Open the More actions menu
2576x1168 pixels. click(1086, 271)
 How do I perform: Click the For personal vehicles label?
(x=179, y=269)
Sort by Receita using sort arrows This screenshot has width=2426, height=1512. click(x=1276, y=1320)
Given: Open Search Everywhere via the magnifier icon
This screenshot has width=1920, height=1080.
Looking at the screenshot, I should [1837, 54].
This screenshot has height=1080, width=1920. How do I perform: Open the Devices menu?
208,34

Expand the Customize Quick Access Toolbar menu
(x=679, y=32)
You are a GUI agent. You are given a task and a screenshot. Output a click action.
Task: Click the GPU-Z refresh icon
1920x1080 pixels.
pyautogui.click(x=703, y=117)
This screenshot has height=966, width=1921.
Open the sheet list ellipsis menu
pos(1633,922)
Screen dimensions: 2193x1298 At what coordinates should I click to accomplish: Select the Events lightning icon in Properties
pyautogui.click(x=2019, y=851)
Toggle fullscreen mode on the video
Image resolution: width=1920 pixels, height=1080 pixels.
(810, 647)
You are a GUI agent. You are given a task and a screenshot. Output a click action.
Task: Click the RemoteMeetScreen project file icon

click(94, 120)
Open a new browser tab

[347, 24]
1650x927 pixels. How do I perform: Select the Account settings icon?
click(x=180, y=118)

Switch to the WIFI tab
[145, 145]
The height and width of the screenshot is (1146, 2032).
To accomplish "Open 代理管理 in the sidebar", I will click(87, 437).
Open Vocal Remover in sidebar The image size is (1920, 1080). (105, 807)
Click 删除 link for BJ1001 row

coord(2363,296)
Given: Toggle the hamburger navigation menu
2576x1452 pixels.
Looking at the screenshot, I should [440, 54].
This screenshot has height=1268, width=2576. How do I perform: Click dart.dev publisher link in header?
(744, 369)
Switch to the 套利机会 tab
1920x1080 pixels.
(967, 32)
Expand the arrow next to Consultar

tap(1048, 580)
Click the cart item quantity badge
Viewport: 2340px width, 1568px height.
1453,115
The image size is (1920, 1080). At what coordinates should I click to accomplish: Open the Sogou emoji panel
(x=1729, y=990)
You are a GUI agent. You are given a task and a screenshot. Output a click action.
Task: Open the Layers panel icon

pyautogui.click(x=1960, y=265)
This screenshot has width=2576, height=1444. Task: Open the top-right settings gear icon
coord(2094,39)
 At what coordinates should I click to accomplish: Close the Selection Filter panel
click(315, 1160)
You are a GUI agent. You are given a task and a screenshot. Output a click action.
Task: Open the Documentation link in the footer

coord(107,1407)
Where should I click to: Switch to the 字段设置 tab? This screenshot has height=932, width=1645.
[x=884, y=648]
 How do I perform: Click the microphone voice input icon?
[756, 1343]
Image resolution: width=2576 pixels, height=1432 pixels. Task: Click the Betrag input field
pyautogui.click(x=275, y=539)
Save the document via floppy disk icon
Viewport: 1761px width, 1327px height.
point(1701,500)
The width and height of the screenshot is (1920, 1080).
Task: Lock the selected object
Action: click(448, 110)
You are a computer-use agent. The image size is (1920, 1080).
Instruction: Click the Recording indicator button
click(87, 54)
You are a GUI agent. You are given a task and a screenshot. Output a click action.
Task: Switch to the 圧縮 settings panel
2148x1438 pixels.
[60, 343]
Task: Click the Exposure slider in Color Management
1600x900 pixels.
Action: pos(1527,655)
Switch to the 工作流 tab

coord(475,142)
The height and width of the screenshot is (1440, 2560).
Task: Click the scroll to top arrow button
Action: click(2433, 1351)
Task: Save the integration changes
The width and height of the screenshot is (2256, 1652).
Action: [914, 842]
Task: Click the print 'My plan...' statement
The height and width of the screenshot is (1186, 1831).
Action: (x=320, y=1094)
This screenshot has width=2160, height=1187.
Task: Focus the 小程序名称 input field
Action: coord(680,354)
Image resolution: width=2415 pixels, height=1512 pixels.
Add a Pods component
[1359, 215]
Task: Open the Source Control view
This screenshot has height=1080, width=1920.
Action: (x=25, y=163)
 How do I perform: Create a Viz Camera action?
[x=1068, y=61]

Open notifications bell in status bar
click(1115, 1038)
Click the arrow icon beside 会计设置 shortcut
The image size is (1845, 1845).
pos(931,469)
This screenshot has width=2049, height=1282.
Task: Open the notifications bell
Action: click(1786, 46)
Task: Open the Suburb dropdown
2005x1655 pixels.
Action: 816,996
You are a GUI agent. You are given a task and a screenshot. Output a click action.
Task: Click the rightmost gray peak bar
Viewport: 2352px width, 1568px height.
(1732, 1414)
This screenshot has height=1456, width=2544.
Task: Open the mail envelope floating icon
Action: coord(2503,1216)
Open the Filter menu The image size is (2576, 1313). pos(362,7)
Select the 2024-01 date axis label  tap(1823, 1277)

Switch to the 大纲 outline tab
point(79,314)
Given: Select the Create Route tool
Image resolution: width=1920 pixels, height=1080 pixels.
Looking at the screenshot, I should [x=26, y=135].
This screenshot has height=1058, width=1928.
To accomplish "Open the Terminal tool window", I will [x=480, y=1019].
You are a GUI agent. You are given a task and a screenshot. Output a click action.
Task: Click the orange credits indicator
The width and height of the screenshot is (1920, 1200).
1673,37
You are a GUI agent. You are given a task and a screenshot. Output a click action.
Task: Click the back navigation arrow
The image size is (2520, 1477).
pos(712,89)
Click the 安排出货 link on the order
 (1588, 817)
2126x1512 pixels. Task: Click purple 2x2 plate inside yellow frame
+-------+
# Your objective:
Return all of the data word for word.

# Exercise response:
Open the More actions menu
2576x1168 pixels. click(1086, 271)
 How do I perform: Click the For personal vehicles label?
(x=179, y=269)
Sort by Receita using sort arrows This screenshot has width=2426, height=1512. click(x=1276, y=1320)
Given: Open Search Everywhere via the magnifier icon
This screenshot has width=1920, height=1080.
Looking at the screenshot, I should [1837, 54].
This screenshot has height=1080, width=1920. How do I perform: Open the Devices menu?
208,34

Expand the Customize Quick Access Toolbar menu
(x=679, y=32)
You are a GUI agent. You are given a task and a screenshot. Output a click action.
Task: Click the GPU-Z refresh icon
1920x1080 pixels.
pyautogui.click(x=703, y=117)
This screenshot has height=966, width=1921.
Open the sheet list ellipsis menu
pos(1633,922)
Screen dimensions: 2193x1298 At what coordinates should I click to accomplish: Select the Events lightning icon in Properties
pyautogui.click(x=2019, y=851)
Toggle fullscreen mode on the video
Image resolution: width=1920 pixels, height=1080 pixels.
(810, 647)
You are a GUI agent. You are given a task and a screenshot. Output a click action.
Task: Click the RemoteMeetScreen project file icon

click(94, 120)
Open a new browser tab

[347, 24]
1650x927 pixels. How do I perform: Select the Account settings icon?
click(x=180, y=118)

Switch to the WIFI tab
[145, 145]
The height and width of the screenshot is (1146, 2032).
To accomplish "Open 代理管理 in the sidebar", I will click(87, 437).
Open Vocal Remover in sidebar The image size is (1920, 1080). (105, 807)
Click 删除 link for BJ1001 row

coord(2363,296)
Given: Toggle the hamburger navigation menu
2576x1452 pixels.
Looking at the screenshot, I should [440, 54].
This screenshot has height=1268, width=2576. How do I perform: Click dart.dev publisher link in header?
(744, 369)
Switch to the 套利机会 tab
1920x1080 pixels.
(967, 32)
Expand the arrow next to Consultar

tap(1048, 580)
Click the cart item quantity badge
Viewport: 2340px width, 1568px height.
1453,115
The image size is (1920, 1080). At what coordinates should I click to accomplish: Open the Sogou emoji panel
(x=1729, y=990)
You are a GUI agent. You are given a task and a screenshot. Output a click action.
Task: Open the Layers panel icon

pyautogui.click(x=1960, y=265)
This screenshot has width=2576, height=1444. Task: Open the top-right settings gear icon
coord(2094,39)
 At what coordinates should I click to accomplish: Close the Selection Filter panel
click(315, 1160)
You are a GUI agent. You are given a task and a screenshot. Output a click action.
Task: Open the Documentation link in the footer

coord(107,1407)
Where should I click to: Switch to the 字段设置 tab? This screenshot has height=932, width=1645.
[x=884, y=648]
 How do I perform: Click the microphone voice input icon?
[756, 1343]
Image resolution: width=2576 pixels, height=1432 pixels. Task: Click the Betrag input field
pyautogui.click(x=275, y=539)
Save the document via floppy disk icon
Viewport: 1761px width, 1327px height.
point(1701,500)
The width and height of the screenshot is (1920, 1080).
Task: Lock the selected object
Action: click(448, 110)
You are a computer-use agent. The image size is (1920, 1080).
Instruction: Click the Recording indicator button
click(87, 54)
You are a GUI agent. You are given a task and a screenshot. Output a click action.
Task: Switch to the 圧縮 settings panel
2148x1438 pixels.
[60, 343]
Task: Click the Exposure slider in Color Management
1600x900 pixels.
Action: pos(1527,655)
Switch to the 工作流 tab

coord(475,142)
The height and width of the screenshot is (1440, 2560).
Task: Click the scroll to top arrow button
Action: click(2433, 1351)
Task: Save the integration changes
The width and height of the screenshot is (2256, 1652).
Action: [914, 842]
Task: Click the print 'My plan...' statement
The height and width of the screenshot is (1186, 1831).
Action: (x=320, y=1094)
This screenshot has width=2160, height=1187.
Task: Focus the 小程序名称 input field
Action: coord(680,354)
Image resolution: width=2415 pixels, height=1512 pixels.
Add a Pods component
[1359, 215]
Task: Open the Source Control view
This screenshot has height=1080, width=1920.
Action: (x=25, y=163)
 How do I perform: Create a Viz Camera action?
[x=1068, y=61]

Open notifications bell in status bar
click(1115, 1038)
Click the arrow icon beside 会计设置 shortcut
The image size is (1845, 1845).
pos(931,469)
This screenshot has width=2049, height=1282.
Task: Open the notifications bell
Action: click(1786, 46)
Task: Open the Suburb dropdown
2005x1655 pixels.
Action: 816,996
You are a GUI agent. You are given a task and a screenshot. Output a click action.
Task: Click the rightmost gray peak bar
Viewport: 2352px width, 1568px height.
(1732, 1414)
This screenshot has height=1456, width=2544.
Task: Open the mail envelope floating icon
Action: coord(2503,1216)
Open the Filter menu The image size is (2576, 1313). pos(362,7)
Select the 2024-01 date axis label  tap(1823, 1277)

Switch to the 大纲 outline tab
point(79,314)
Given: Select the Create Route tool
Image resolution: width=1920 pixels, height=1080 pixels.
Looking at the screenshot, I should [x=26, y=135].
This screenshot has height=1058, width=1928.
To accomplish "Open the Terminal tool window", I will [x=480, y=1019].
You are a GUI agent. You are given a task and a screenshot. Output a click action.
Task: Click the orange credits indicator
The width and height of the screenshot is (1920, 1200).
1673,37
You are a GUI agent. You are given a task and a screenshot. Output a click action.
Task: Click the back navigation arrow
The image size is (2520, 1477).
pos(712,89)
Click the 安排出货 link on the order
 (1588, 817)
2126x1512 pixels. Task: Click purple 2x2 plate inside yellow frame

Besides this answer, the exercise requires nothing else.